Paris out of hand {a wayward guide} by Karen Elizabeth Gordon (San Francisco, Chronicle Books, 1996, $19.95) looks like a real Paris guidebook, but actually remains a tour of an imagined Paris and a great tour de force. Some of the magic is hinted at when the collaboration includes Nick Bantock of Griffin & Sabine fame, as well as Barbara Hodgson. You really have never been to this Paris, but what a Paris it is! The rating guide for the Hotels is so wonderfully conceived: the icons represented are amazing and each hotel, seemingly genuine, is a fantasy beyond your wildest dreams. Just imagine visiting the Caf≠ Conjugal, where you and your partner end up in a spat; you can make up at the luscious and fantastic Museum of Lips and Books, or go to the Church of the Marionettes, one of the most sacred places in all of Europe.
You cannot miss this red cloth binding, the rounded corners, and the upside-down Eiffel Tower on the cover. Give in to it, and your trip will be fantastic!

A Child's Garden of Versus by Jo-Anne Echevarria-Myers (Cape May, NJ, 1996) is a haunting little book in black and white and color Xerox on Abuse. The drawings, many from 1950, were drawn on the white, smooth frontispieces of the artist's collection of hard bound books. As a result, a tiny collection of her earliest work has been preserved for herself and for posterity. These drawings and scribbles have been given new meaning because of the context of abuse. The book really grabs you, since the artist is so willing to "get personal" with the problem. Her father's photographs of her--on the cover, on a bike, and with her mother--add more "personal" to this small book that hits you between the eyeballs! How direct an artist is, and how subverted the theoreticians and sociologists become. This is in an edition of 100. Order from Jo-Anne Echevarria-Myers, 10 Jackson St., Cape May, NJ 08204. It's powerful!

Odyssey of a Feminist Artist: The Personal is Political by Lee Mamunes has as its theme the universal political nature of art and is explored through a feminist lens. Printed offset with Kozo endpapers and with handmade paper covers in coal black, each book contains one 3 x 5" color tipped-in photo image on the last page.
Art has been a panacaea for this woman, showing her self-hood and affirmation of gender, but it has been a struggle for artists growing up in the 1950s. From Eve to O'Keeffe, the artist's text and illustrations (black and white drawings) are revelatory and translate well into the lives of many women artists.
The artist has developed a wall installation entitled: Multiple Recipients which will comprise 100 copies of this book. The book is available from Lee Mamunes, 31 Somerset Dr., Suffern, NY 10901.

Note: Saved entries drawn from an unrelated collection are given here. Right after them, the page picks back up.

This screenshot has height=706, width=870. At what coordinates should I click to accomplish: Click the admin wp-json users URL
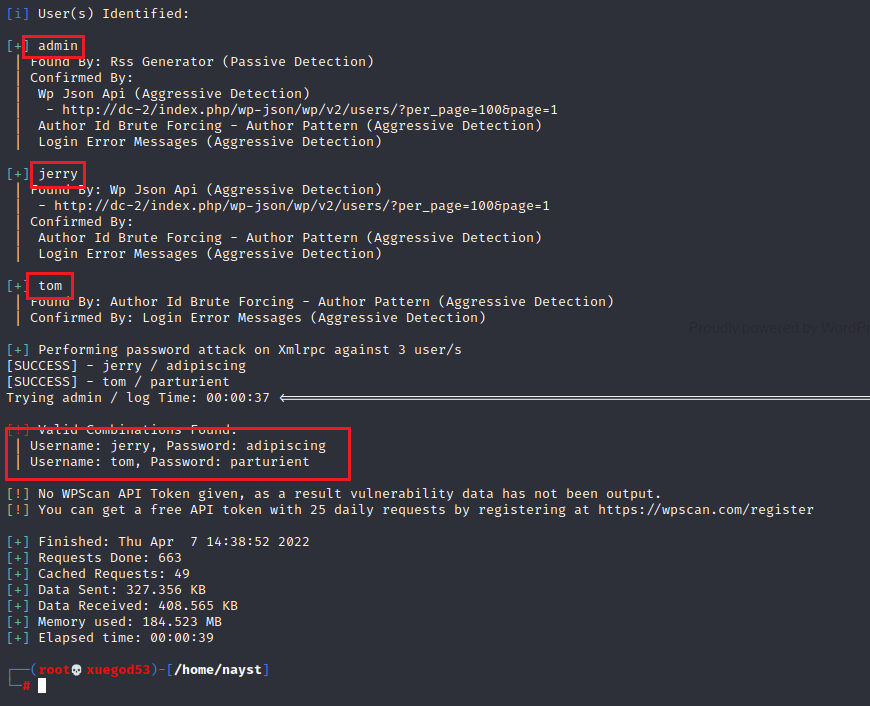[310, 110]
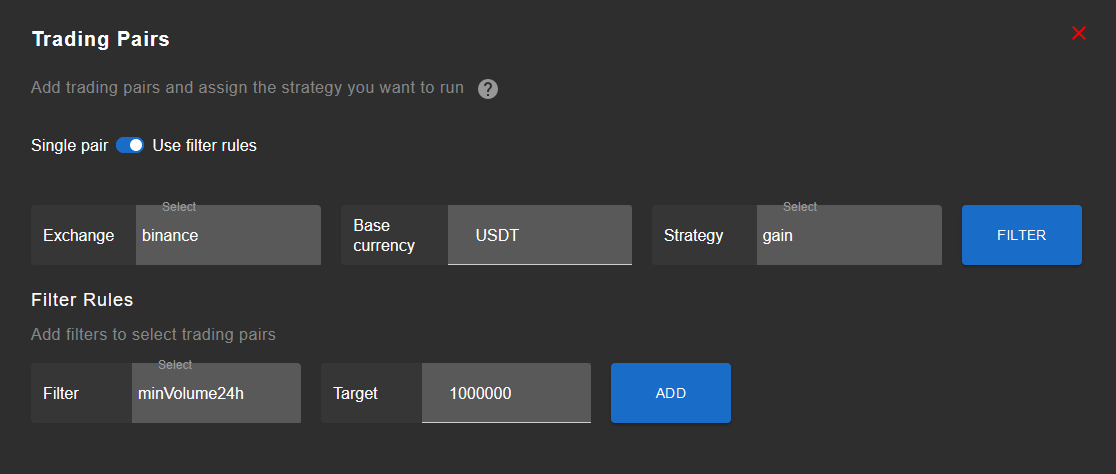This screenshot has height=474, width=1116.
Task: Click the question mark help icon
Action: pos(488,89)
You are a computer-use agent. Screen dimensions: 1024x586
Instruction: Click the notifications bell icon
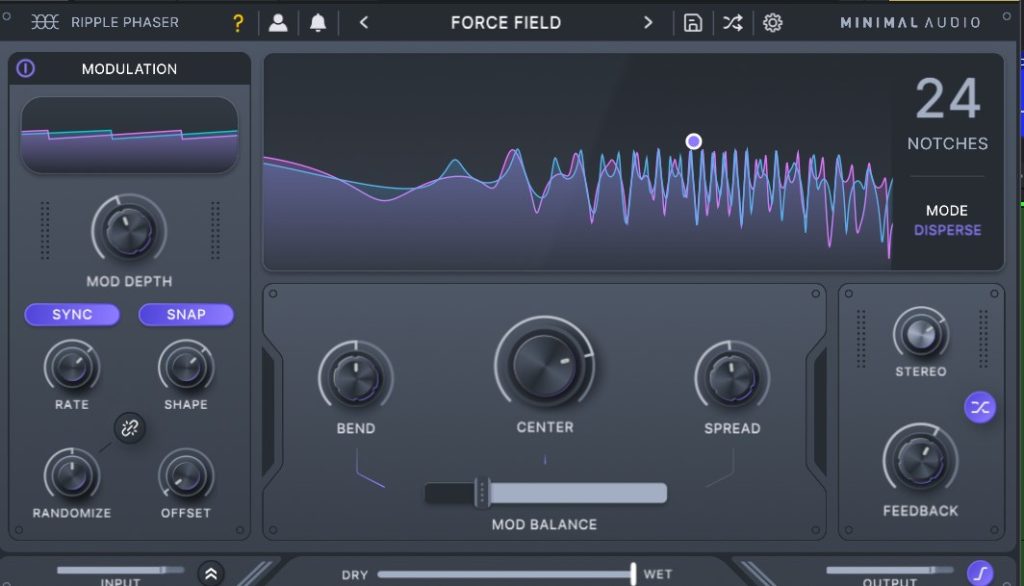[x=318, y=23]
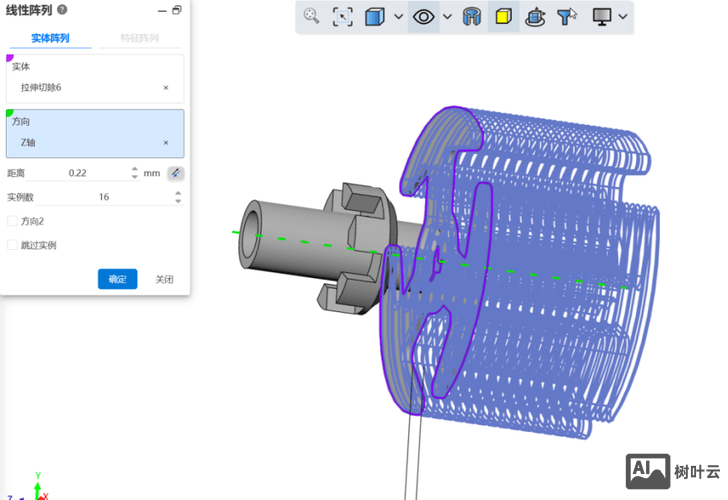Select the blue cube view orientation icon
This screenshot has height=500, width=728.
pyautogui.click(x=375, y=17)
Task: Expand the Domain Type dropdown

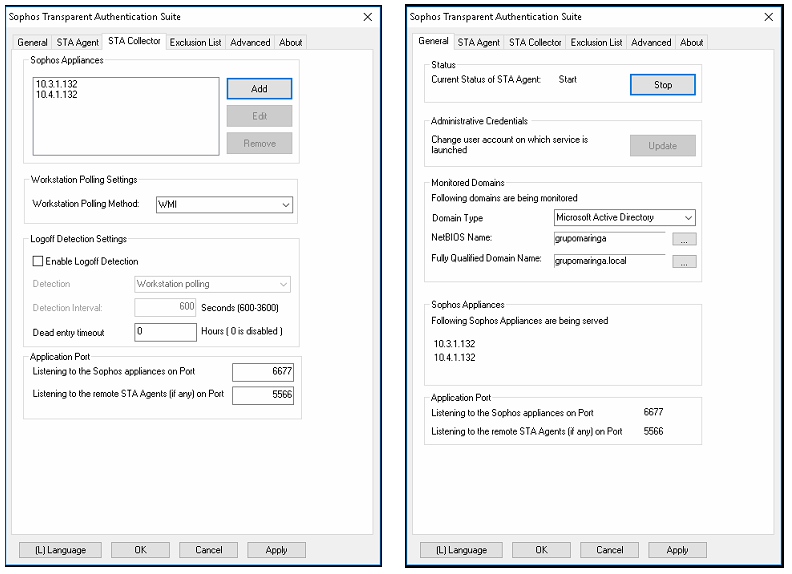Action: pos(624,217)
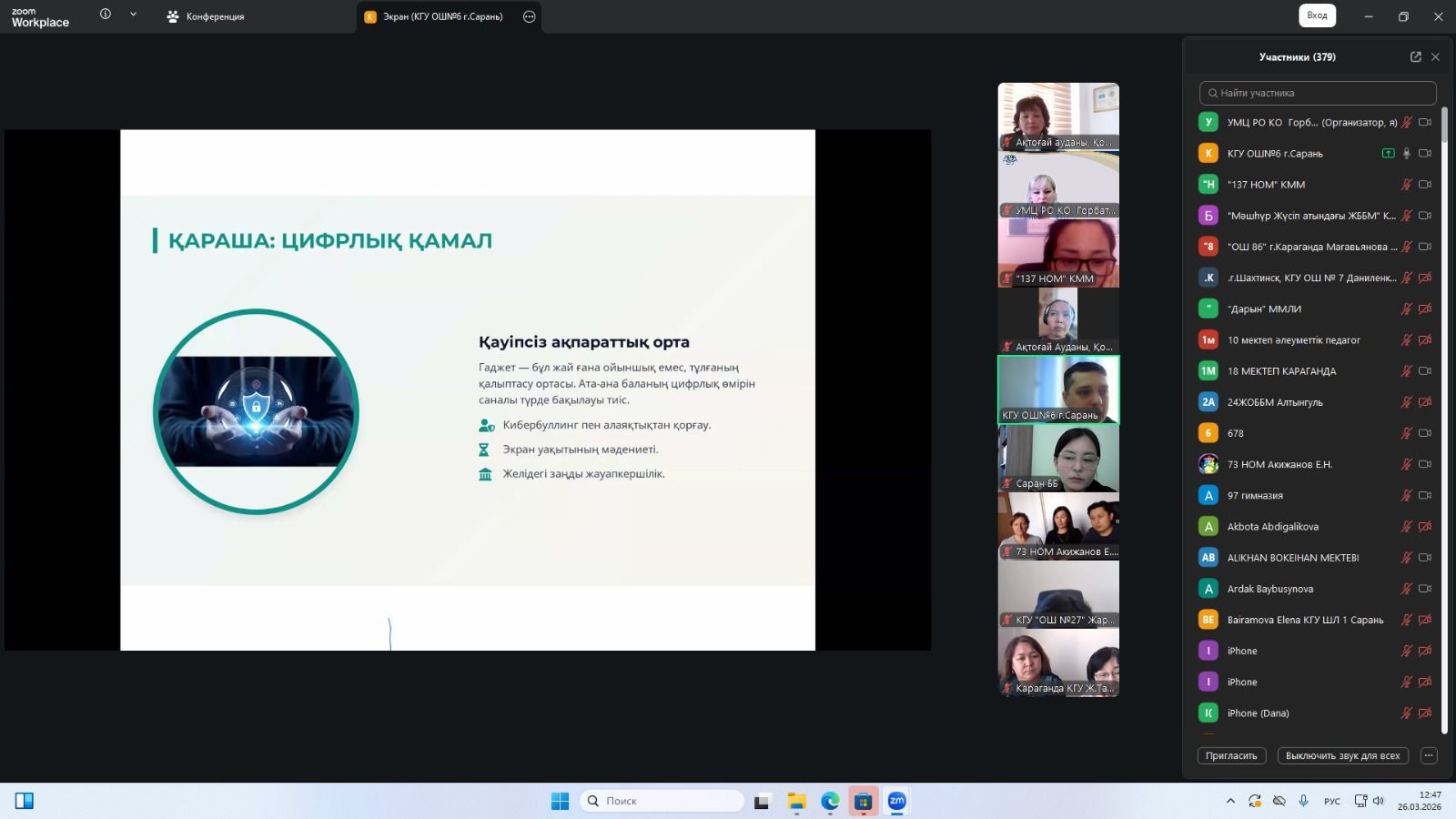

Envelope Interior Pin-up Calendar by Erica Horn (Norfolk, Coracle, 1997, ed.200, $25.00) is a meditation on the art of snail mail. In fact, if you look at the interior of some business envelopes (especially airmail ones, foreign ones) there is a graphic design which is repeated--sometimes the logo of the firm, sometimes just a repetitive design. This wonderful spiral-bound calendar for 1997 has an envelope interior for each month--and luckily, umbrellas abound in January, June and October. This wonderful calendar will remind you that graphic designers are still busily at work, not only on the Internet, but also on paper for your ordinary snail mail. Buy this one--it's a collector's item. Order from Coracle Docking, Norfolk, England PE3 18LQ.

Gumigas Zimogs: A World Guide to Rubber Stamps by Erica Horn (Docking, Coracle, 1996, $25.00) covers Australia, Bangladesh, Croatia, Denmark, Finland, Germany, Great Britain, Greece, Hungary, Iceland, Ireland, Israel, Italy, Japan, Kenya (2 different tribes), Latvia (from whence the title), Lithuania, Netherlands, Norway, Poland, Romania, Russia, Spain, Basque, Sweden, Turkey, U.S.A. and Wales. The artist has found or created rubberstamps that spell out "rubber stamp" in the language of the country--of course, the one from Croatia is hand-carved from an eraser. Gumigas Zimogs is Latvian for "rubber stamp". The edition is 200, the book is spiral bound, and your vocabulary will grow page by page.

Single Words for Ian Hamilton Finlay (Docking, Coracle, 1996, $45.00) is a compendium of words in honor of Finlay's 70th birthday submitted by 32 friends and colleagues of Finlay including Thomas A. Clark, Laurie Clark Bob Cobbin, Jonathan Williams, Stuart Mills, Pierre Garnier, Ernst Jandl, Colin Sackett, Maurizio Nannucci, Simon Cutts, Clive Phillpot, Cid Corman, , among others. In yellow cloth with a blue bookmark and blue endpapers printed with "seventy" all through the endpapers, this is a "singular" gift to an outstanding artist. Letterpress in 2 colors, casebound. Ed. of 196

In Three Parts by Stephen Clayton Ellwood (Halifax, Nova Scotia, 1996, $10.00) is a Fluxus-kind of instruction book for actions, all of which can be performed. In-between, there are many blank pages. The text is printed in red. There is something of the influence of Coracle Books in this production. And it is perfect.

The Scarlet Letter: a Romance, edited by Brownie Johnson (New York, 1996, $10.00) takes the Viking Penguin edition of 1983 and abstracts each page which has "Scarlet Letter" or "red" or "scarlet" in its text. With black letters printed on scarlet paper, the whole book is a kind of Tom Phillips' kind of reworked novel, where haiku, poetry, empty pages and all are bound up in a new "Scarlet Letter."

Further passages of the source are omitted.